- by Chad Davidson
Remember that scene from The Jerk where Steve Martin's character is bankrupt and forced to leave his plush California estate? He says something like, "I don't need anything...well, except this paddle-game." But then he comes across another small object, like a pen. He admits he needs this pen, too. Then his favorite thermos, then a chair, a lamp, until we see this sensitive man misunderstood and rejected by the world (a poet?) standing on his front steps desperately clutching an array of seemingly unimportant objects. When you hold Chad Davidson's book in your hands, and you read these poems, you are holding a bunch of ordinary objects: a pear, a match, a starfish, a mushroom, a bra...but by the time he's revealed the thing for what it is, what you should have known all along, you don't want to let go.
There is a sly wisdom in these poems about the things of this world as remarkable as what we find in Richard Wilbur. In fact, the lines are as well-wrought as Wilbur. Considering Davidson's authority, his ability to teach us so much fact, history, and trivia, we are reminded of the old standards: of Auden, Lowell, or Bishop. But the poems seem to have a contemporary sheen all their own.
The introductory poem to the collection, "A," is clearly a touchstone by which the rest of the poems can be approached. This prose poem, like so many of Davidson's poems, has the clear made-ness of Amish clothing. The very fact of its simplicity, its black-and-white-ness (and some red stitching) helps us understand the hard work that goes into making such a thing. Instead of flashiness, we admire thread, buttons, dye, lines, punctuation, ink. We don't think, "Nice outfit." We think, "Someone living has sewn this with their very hands." Here's the second stanza:
Pin it to an adulterer's blouse. Shout it as you careen into the rocks, or just before. Or when you rise out of bed at night in sweat, knowing only what you dreamed was so elemental you have no word. An apple a day keeps the doctor away. Apple an and away. And your apple falls away from the page that stays the way it's able, that lies there, lies to you.
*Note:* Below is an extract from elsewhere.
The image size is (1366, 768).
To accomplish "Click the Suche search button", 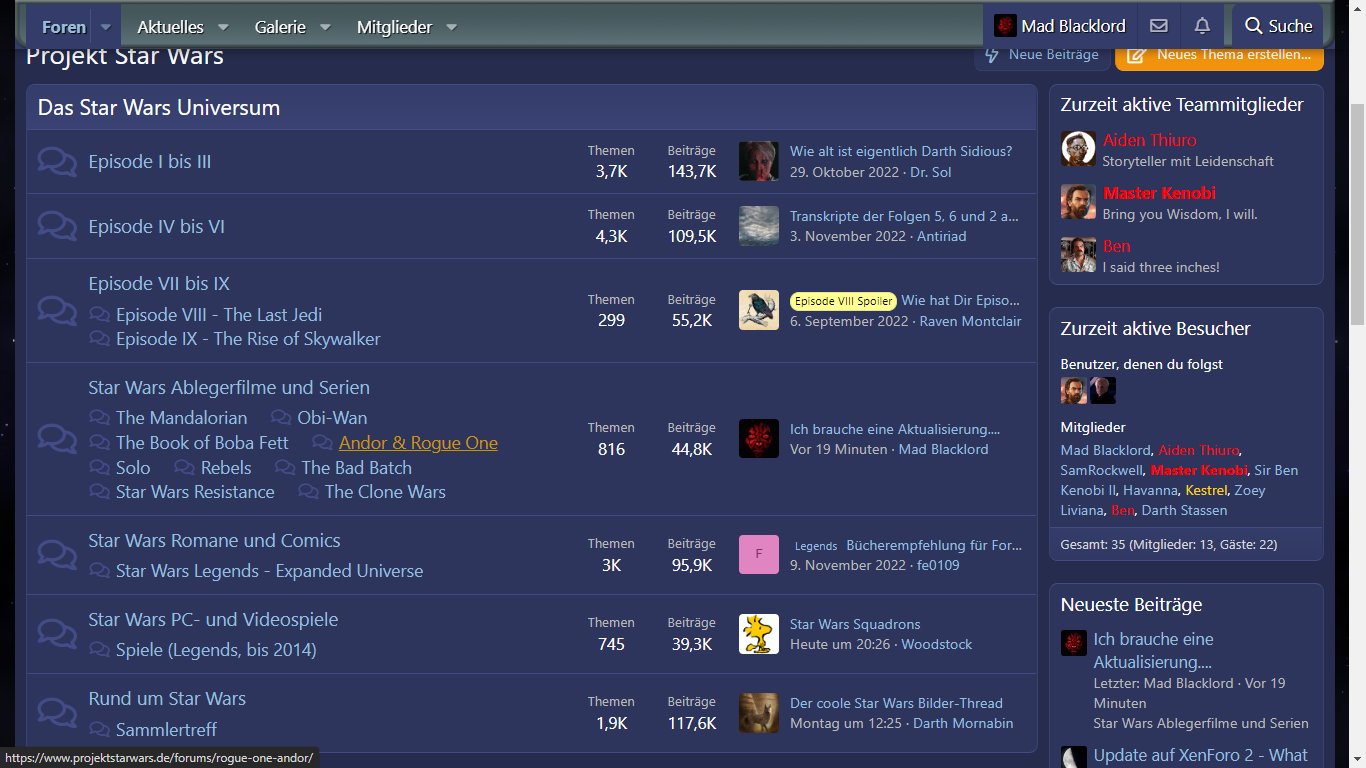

Much the way Robert Hass's "Meditation at Lagunitas," says, "yes, language doesn't exactly correspond to what we think it should, and good," Davidson's "A" immerses us in what it is like to be a reader for the first time -- defamiliarizing, making a letter new, strange, sad, our nemesis and our very salvation. So many of Chad Davidson's poems return to the complaint of the failure of language (a sketchy ground on which to situate oneself as a poet). But mortal language, for Davidson, can't help but get resurrected. This theme is nothing new to contemporary poetry, but Davidson's diction and syntax is styled and lively. In the first few lines of "Cockroaches: Ars Poetica," poems might be foul but you have to admire their persistence: "They know that death is merely of the body / not the species, know their putrid chitin / is always memorable." In "Bite Your Tongue," Davidson warns:
Speak in tongues, but bite
your tongue when you have spoken too much.
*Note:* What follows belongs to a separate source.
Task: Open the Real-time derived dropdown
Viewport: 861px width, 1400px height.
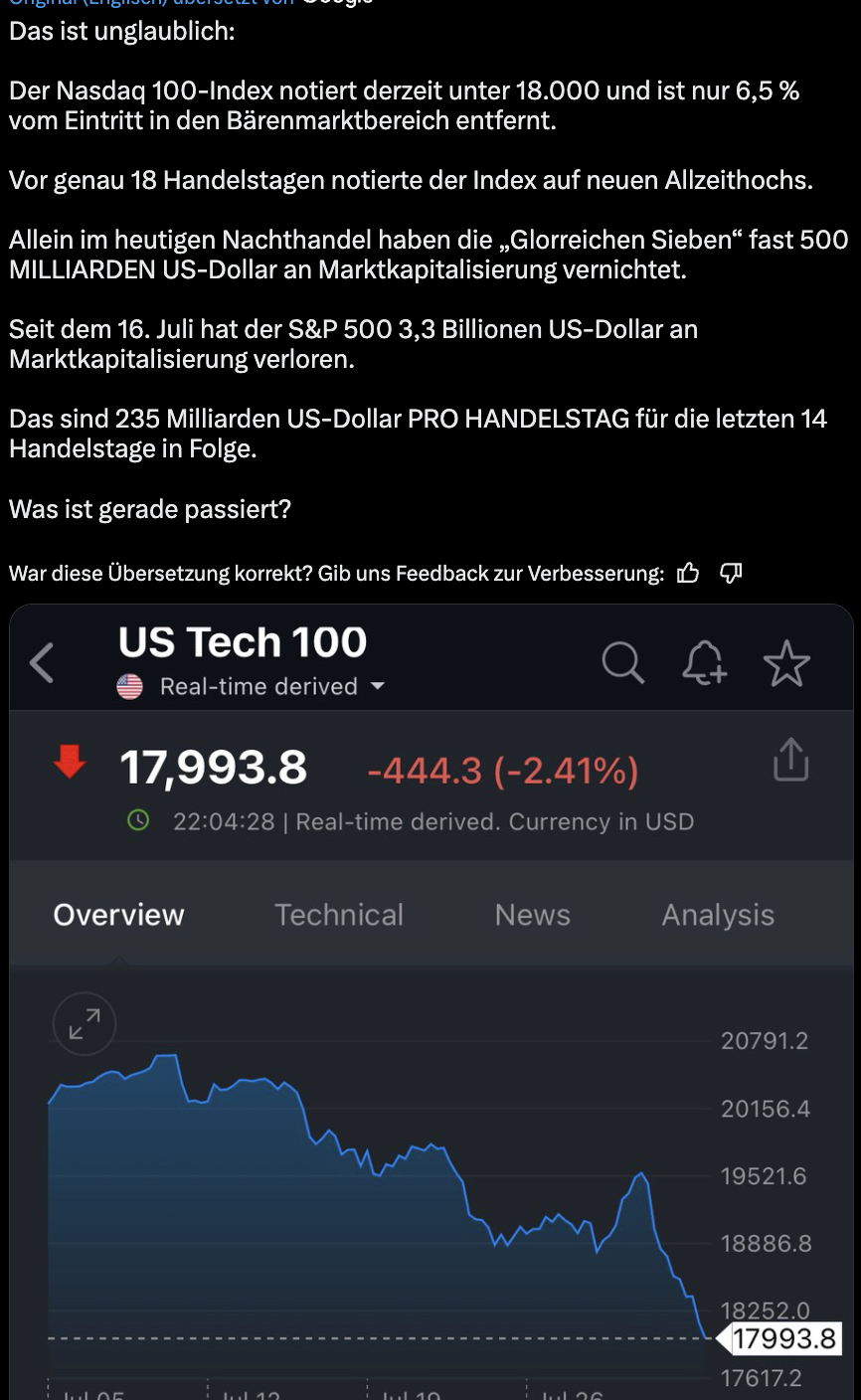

As in Double Indemnity. My favorite line
is shut up, baby: bold, recalcitrant boredom
Even a yawn, seen at its most violent, is given a voice:
I look in the mirror
witness myself eating air,
agasp, my daily chance to gaze
into this face's oldest pain,
more than some mute renegade
wail, this tooth-jeweled grenade
thrown out of the well again.
And in "Boxes," a self-conscious double sonnet, we hear:
whole again. A voiceover begins: It is late
one April afternoon. A typical town
by all respects. The church turns under a flight
of clouds balloonlike. The boy who coaxes
the balloon along hears his own
voice then say rise, rise rise. The light
flicks on. It's over. The boy is in his box.
Here, language lives as Lazarus himself, as a balloon, as a boy, rising, yet back in the box at the end of the poem. But you think, not for long.
Davidson's grammatical toolbox is open. Readers will notice the glut of conjunctions and transitional fragments that keep a poem swerving into new directions and then back onto the macadam. The imperative verbs demand a cinematic engagement with the reader: "Listen," "imagine," "bite," "take," and even "video." They steadily appear throughout the book. His use of the flat sentence amid stanzas of rich diction and syntax (stolen from Lowell) is arresting. Sentences and fragments like: "Boredom." "This is wrong." "Dido died." "I am a metaphor." "Take any page." "It is April." Yet, none of these techniques are overdone. And, really, when is the last time you fawned over a poet's splendid sentence variety?
I have not mentioned the best poems in the collection: "Cleopatra's Bra," "The Match," "All the Ashtrays in Rome" and the powerful long lyric "Space." Each deserves a review for itself. All are poems for the next round of anthologies.
Consolation Miracle is a mature collection (a minor miracle?) in a time when so many poets are settling for "poetry" or "the idea of a poem" rather than poems, when poets are praising artifice rather than art. It might be the strongest first book of poetry in the last ten years. If, for some reason, I were forced from my home — along with the family photos, and my pocketknife and my favorite coffee mug — somewhere in my arms would be my copy of this book.